Rentan Tsunami Tapi Receiver Sepanjang Pantai Minim
Rabu, 05 Sep 2007 21:06 WIB
Jakarta - Indonesia adalah negara yang terletak di ring of fire. Artinya, Indonesia rentan bencana alam seperti gempa bumi dan tsunami.Meski rawan tsunami, namun receiver dari Badan Meteorologi dan Geofisika (BMG) yang memberitahukan peringatan tsunami di sepanjang bibir pantai masih minim. Jumlah receiver yang terpasang masih kurang dari 10."Padahal masyarakat di pantai sangat menunggu-nunggu info itu," ujar Kepala BMG Sri Woro di sela-sela seminar internasional dan workshop bertajuk "Science based community preparedness and beyond" di Hotel Bumi Karsa Bidakara, Jl Gatot Soebroto, Jakarta, Rabu (5/9/2007).Terkait pemasangan receiver, menurut Woro, haruslah menjadi peran aktif pemerintah daerah. Sebuah receiver harganya sekitar Rp 40-50 juta, namun manfaat bagi warga sekitar sangatlah besar."Kita sudah sosialisasi juga, tapi sepertinya pemda tidak terlalu tertarik.
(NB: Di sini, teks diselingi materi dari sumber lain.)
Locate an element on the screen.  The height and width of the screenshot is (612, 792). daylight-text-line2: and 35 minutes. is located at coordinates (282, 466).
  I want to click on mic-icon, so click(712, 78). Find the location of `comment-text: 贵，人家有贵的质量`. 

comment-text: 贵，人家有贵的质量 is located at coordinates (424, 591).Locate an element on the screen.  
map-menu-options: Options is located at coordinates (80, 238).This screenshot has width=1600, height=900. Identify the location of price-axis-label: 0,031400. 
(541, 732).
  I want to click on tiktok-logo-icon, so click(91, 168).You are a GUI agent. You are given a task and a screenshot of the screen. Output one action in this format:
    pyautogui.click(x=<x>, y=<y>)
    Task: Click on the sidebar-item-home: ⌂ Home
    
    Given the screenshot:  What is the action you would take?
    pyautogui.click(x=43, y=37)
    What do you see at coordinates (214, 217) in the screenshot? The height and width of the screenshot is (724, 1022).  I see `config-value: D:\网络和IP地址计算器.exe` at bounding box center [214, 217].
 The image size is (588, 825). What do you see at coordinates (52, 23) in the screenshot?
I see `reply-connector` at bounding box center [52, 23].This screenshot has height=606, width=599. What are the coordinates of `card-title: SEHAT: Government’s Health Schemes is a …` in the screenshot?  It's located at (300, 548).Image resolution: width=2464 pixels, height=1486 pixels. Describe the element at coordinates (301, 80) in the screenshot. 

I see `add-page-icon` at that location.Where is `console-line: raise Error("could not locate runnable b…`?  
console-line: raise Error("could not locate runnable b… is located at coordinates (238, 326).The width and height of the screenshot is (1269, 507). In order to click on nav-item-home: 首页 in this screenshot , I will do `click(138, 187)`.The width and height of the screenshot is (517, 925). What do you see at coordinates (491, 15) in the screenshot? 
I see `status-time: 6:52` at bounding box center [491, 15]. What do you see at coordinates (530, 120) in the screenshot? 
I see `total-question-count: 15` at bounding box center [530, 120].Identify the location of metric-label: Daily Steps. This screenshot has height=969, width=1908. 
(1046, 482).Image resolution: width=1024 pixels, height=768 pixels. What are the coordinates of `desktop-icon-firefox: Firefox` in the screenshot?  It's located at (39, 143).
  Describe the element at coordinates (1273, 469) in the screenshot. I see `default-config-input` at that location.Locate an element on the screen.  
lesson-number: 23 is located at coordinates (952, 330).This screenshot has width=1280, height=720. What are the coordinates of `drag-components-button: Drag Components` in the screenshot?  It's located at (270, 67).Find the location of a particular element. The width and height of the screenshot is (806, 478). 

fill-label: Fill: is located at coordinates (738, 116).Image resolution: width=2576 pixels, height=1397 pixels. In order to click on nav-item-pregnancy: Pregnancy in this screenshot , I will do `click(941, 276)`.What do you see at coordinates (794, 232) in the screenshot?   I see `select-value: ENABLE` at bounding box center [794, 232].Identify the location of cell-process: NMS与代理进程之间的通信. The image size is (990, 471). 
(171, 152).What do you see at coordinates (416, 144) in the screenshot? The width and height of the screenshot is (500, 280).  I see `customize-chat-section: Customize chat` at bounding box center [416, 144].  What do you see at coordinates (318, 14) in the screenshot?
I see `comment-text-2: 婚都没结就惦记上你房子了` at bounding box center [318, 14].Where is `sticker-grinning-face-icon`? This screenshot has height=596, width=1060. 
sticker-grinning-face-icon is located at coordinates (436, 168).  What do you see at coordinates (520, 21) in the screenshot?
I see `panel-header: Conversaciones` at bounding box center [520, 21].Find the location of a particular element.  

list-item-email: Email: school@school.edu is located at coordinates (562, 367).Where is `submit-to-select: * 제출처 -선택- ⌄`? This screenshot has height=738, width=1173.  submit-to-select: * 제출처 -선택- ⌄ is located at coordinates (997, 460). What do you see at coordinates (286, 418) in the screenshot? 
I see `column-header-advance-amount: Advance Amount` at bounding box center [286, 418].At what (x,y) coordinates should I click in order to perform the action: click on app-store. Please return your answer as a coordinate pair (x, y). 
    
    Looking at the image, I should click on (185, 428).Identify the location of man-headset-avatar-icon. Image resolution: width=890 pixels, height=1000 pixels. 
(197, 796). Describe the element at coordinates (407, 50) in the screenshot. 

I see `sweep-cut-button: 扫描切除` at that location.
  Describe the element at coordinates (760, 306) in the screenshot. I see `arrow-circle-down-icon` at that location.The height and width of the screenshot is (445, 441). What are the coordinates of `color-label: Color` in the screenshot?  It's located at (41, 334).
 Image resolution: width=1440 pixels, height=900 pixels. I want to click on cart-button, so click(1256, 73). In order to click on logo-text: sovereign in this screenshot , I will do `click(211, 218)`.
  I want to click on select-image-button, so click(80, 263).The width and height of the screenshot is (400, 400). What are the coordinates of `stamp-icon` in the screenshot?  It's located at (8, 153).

Padahal untuk antisipasi kalau ada tsunami harus sering latihan. Selain itu juga harus mencari tempat mengungsi, biar masyarakat tidak bingung mau ngungsi ke mana kalau ada tsunami," imbuh Woro.Dia mengatakan, tsunami yang merusak wilayah Indonesia adalah tsunami lokal. Tsunami tersebut memerlukan waktu sekitar 30 menit untuk sampai di daerah pantai. Berbeda dengan tsunami di Hawaii, AS, yang butuh waktu 3 jam."Tidak semua pemda santai-santai kok. Ada juga yang peduli seperti Pemda Gorontalo dan Semarang," pungkasnya.